(Aim of the task) Every line in the records below that holds the word "Close" is to be copied.

BEGIN Records provided

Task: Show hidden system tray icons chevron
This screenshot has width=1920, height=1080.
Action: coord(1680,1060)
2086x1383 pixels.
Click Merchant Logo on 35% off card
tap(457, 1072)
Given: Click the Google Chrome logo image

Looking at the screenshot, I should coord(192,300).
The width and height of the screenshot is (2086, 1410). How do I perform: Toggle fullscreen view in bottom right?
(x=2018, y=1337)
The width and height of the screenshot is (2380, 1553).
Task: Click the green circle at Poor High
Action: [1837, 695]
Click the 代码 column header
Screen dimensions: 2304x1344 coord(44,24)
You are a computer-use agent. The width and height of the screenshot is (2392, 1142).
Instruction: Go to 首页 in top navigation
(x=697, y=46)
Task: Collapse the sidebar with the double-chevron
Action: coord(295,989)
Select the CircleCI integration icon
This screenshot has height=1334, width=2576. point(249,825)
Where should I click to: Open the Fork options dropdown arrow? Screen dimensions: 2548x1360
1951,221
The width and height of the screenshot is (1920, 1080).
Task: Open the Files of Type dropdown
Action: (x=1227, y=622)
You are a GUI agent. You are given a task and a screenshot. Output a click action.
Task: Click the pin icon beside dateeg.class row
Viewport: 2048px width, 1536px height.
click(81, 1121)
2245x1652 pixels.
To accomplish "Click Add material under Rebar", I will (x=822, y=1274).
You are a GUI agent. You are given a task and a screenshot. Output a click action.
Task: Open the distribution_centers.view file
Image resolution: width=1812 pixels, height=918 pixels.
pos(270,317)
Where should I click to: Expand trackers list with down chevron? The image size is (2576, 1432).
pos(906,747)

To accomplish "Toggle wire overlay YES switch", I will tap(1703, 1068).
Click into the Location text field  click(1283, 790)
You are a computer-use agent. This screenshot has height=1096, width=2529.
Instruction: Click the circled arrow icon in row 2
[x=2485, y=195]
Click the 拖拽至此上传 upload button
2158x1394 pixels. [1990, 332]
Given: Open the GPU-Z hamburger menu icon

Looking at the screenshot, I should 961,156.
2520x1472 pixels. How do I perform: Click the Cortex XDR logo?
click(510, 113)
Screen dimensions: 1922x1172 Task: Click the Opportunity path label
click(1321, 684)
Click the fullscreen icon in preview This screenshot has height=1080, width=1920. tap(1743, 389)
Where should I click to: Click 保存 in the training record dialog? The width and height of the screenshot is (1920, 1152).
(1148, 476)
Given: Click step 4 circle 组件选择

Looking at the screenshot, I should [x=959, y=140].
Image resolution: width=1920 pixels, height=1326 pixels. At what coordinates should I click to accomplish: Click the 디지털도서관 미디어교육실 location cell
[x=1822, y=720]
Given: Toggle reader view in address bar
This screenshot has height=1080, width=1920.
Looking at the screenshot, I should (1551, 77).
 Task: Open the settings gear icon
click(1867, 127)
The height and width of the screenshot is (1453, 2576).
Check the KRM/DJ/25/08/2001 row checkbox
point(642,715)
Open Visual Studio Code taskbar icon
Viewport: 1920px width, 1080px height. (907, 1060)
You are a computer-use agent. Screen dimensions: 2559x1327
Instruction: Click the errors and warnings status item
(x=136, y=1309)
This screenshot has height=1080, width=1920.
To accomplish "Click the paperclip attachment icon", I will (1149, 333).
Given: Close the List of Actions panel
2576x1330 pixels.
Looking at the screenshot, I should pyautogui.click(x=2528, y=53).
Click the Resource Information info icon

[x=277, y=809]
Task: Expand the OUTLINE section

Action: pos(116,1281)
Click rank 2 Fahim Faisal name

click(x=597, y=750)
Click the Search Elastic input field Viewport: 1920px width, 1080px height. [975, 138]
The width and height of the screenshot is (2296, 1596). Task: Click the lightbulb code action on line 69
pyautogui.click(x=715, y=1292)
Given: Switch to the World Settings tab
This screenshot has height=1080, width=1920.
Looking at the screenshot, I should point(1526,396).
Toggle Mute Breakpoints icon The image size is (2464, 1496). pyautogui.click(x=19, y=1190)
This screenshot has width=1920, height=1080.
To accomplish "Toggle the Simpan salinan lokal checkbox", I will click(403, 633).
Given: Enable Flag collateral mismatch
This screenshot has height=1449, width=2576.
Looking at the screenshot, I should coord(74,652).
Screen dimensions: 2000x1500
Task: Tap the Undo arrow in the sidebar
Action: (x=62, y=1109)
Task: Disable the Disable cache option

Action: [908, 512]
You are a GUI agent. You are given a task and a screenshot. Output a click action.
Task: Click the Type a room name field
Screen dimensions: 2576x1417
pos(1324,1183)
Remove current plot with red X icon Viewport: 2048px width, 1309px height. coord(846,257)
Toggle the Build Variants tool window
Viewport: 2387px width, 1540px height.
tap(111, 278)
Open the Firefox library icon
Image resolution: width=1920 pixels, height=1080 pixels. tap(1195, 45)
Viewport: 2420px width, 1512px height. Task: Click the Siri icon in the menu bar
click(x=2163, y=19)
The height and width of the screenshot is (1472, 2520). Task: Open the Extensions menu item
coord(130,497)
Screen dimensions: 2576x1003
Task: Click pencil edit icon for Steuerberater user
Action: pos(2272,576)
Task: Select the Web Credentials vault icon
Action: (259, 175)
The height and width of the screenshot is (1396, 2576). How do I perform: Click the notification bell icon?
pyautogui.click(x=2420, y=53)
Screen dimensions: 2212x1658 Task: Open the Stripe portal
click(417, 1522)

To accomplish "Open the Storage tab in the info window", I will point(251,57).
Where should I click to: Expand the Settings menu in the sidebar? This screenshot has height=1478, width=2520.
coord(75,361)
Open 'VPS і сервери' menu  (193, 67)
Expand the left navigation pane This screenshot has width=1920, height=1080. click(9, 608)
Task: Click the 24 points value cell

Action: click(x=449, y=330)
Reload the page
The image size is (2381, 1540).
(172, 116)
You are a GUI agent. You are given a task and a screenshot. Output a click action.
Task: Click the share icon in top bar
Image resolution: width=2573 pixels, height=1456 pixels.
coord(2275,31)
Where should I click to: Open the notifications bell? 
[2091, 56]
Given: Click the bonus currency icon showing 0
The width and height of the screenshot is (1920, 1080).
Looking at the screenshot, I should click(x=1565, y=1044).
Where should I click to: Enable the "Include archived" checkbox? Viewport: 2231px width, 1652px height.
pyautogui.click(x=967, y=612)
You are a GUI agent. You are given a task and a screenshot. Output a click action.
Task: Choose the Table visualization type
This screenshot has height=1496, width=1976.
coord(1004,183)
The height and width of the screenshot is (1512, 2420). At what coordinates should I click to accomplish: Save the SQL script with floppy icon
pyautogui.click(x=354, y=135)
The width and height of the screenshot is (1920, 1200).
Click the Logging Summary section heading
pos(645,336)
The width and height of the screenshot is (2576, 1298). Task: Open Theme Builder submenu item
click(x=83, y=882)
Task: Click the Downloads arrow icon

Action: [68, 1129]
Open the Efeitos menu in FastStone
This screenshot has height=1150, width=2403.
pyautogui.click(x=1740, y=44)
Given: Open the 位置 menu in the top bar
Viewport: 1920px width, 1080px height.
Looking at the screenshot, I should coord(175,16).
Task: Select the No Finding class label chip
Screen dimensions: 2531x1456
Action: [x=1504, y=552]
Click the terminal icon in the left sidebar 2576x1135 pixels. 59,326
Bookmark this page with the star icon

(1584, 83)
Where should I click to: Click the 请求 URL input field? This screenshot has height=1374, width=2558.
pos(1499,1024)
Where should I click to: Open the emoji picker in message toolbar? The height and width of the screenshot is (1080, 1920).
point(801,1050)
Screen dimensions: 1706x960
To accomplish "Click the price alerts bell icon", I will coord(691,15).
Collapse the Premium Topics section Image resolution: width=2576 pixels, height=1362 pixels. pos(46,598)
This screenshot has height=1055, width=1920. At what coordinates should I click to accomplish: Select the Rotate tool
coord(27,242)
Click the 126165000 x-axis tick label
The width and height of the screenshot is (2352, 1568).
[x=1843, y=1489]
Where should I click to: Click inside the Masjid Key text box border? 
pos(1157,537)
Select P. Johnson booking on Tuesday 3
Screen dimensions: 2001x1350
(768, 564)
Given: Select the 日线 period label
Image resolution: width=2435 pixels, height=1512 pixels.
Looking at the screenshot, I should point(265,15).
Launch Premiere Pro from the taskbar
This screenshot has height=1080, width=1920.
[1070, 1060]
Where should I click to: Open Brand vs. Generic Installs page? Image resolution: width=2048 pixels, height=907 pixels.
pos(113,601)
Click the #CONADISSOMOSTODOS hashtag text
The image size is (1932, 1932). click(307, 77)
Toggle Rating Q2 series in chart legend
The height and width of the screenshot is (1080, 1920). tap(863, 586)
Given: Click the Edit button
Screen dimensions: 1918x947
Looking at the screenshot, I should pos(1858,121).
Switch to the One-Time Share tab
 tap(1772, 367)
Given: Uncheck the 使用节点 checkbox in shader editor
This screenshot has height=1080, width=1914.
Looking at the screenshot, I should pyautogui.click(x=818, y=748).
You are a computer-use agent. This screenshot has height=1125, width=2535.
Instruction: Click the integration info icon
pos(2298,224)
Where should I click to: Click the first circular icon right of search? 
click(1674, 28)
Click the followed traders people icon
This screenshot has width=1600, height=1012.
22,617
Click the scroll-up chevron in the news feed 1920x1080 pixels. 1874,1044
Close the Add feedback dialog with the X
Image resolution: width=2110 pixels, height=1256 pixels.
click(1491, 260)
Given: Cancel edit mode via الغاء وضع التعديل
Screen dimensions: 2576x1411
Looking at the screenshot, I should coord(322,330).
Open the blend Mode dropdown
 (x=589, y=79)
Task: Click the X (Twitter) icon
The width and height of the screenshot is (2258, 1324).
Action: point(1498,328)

END Records provided

(Response)
Given: Close the List of Actions panel
Close the Add feedback dialog with the X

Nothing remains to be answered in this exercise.